Catherine Laurent épouse le regard de la mère, déchirée par l'absence de son « aimé » mais qui tente, coûte que coûte, de préserver ses enfants : il y a le petit dernier, Josse, âgé de 7 ans, si fort malgré sa jeunesse ; Louise, la cadette un peu effacée; et Gilles l'aîné mais aussi le plus fragile. Gilles qui s'auto-mutile parce que la mort lui est insupportable. Ce quatuor refuse de quitter le domicile familial quand la ville est évacuée, parce que c'est là que le père viendra les rejoindre. Alors, entre deux bombardements, chacun tente de préserver cette petite étincelle, ce faible espoir d'un retour.
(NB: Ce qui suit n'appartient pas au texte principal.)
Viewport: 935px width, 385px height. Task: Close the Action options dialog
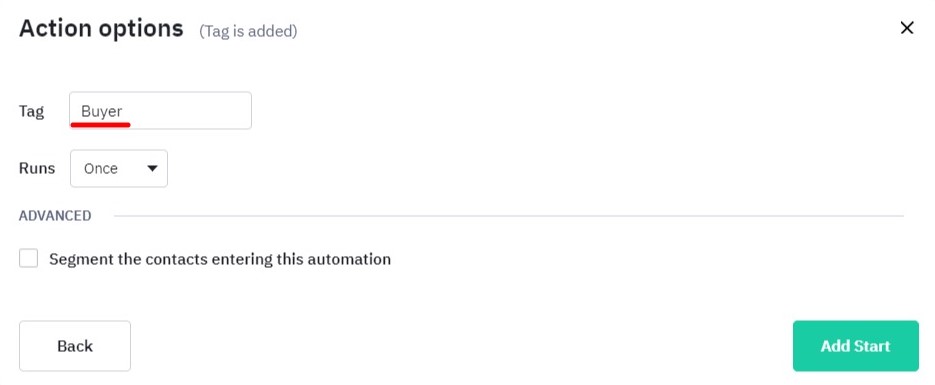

Avec un tel sujet il était si facile de verser dans le pathos, de proposer quelque chose de gluant et larmoyant. Et pourtant, Catherine Laurent ne tombe jamais dans cet écueil. Bien au contraire, avec une plume d'une grande sobriété et d'une extrême pudeur, elle met en lumière le quotidien de ces non-héros, la violence et l'absurdité de ces derniers mois de guerre où le libérateur peut devenir ange de la mort. En filigrane, elle nous parle de ceux qui œuvrèrent dans l'ombre pour aider les plus démunis qu'eux; de la solidarité entre habitants ; de ces actes si dérisoires au regard de l'Histoire mais si déterminants à l'échelle d'une vie.
Et puis bien sûr, il y a l'histoire de cette famille et Catherine Laurent dépasse la simple chronique de guerre pour nous offrir un témoignage bouleversant. Chacun des portraits est saisissant de justesse et d'émotion ; pas une émotion guimauve et convenue, mais quelque chose d'âpre et violent comme l'amour sait parfois l'être. La peur, omniprésente et obsédante, intervient comme un catalyseur et renforce les liens qui unissent les enfants et la mère. Et si l'image du fils aîné est sans doute la plus dérangeante et la plus mémorable, elle n'en atténue pas pour autant les évocations des autres membres de la famille.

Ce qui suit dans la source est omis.